#### Task
Copy verbatim the block of lines in the entries below whose first line contains "[кошик] (1326, 42)" and whose last line contains "[контакти] (1222, 42)". Leave out all other lines.

#### Records to process
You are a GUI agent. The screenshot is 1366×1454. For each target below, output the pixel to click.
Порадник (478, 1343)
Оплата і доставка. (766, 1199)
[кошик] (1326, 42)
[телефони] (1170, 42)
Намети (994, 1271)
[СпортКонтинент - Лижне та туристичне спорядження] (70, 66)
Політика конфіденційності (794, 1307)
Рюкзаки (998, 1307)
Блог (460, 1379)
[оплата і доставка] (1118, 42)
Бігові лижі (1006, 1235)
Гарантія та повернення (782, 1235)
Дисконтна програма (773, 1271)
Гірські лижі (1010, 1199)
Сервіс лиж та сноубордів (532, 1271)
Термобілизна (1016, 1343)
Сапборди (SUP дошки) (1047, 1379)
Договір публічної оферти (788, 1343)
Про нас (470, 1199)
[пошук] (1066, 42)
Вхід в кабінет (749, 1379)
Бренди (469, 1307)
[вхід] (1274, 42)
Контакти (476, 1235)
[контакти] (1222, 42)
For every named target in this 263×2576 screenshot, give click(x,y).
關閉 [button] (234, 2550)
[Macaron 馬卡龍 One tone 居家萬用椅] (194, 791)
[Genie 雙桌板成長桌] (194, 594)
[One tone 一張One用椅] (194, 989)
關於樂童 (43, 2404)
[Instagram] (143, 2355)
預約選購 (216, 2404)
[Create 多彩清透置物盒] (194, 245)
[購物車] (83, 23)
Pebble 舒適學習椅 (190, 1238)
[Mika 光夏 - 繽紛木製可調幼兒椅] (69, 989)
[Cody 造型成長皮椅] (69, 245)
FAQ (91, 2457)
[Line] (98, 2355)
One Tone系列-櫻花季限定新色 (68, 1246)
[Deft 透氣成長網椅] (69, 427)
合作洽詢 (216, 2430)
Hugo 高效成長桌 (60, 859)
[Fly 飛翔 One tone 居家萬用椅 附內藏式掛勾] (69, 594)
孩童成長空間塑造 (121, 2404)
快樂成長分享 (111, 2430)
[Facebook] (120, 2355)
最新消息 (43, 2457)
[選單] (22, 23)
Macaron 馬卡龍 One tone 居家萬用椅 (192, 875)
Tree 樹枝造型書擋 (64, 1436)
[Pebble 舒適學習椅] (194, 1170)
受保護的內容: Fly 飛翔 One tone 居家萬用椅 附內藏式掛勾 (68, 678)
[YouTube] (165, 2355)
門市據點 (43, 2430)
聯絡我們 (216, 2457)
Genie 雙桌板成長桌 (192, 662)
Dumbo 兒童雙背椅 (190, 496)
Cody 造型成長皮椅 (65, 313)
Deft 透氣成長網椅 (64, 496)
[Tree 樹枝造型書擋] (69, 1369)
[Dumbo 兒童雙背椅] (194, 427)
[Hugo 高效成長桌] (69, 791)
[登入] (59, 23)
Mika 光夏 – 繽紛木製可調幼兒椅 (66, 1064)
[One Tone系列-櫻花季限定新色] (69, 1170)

#### Exercise answer
[кошик] (1326, 42)
[телефони] (1170, 42)
Намети (994, 1271)
[СпортКонтинент - Лижне та туристичне спорядження] (70, 66)
Політика конфіденційності (794, 1307)
Рюкзаки (998, 1307)
Блог (460, 1379)
[оплата і доставка] (1118, 42)
Бігові лижі (1006, 1235)
Гарантія та повернення (782, 1235)
Дисконтна програма (773, 1271)
Гірські лижі (1010, 1199)
Сервіс лиж та сноубордів (532, 1271)
Термобілизна (1016, 1343)
Сапборди (SUP дошки) (1047, 1379)
Договір публічної оферти (788, 1343)
Про нас (470, 1199)
[пошук] (1066, 42)
Вхід в кабінет (749, 1379)
Бренди (469, 1307)
[вхід] (1274, 42)
Контакти (476, 1235)
[контакти] (1222, 42)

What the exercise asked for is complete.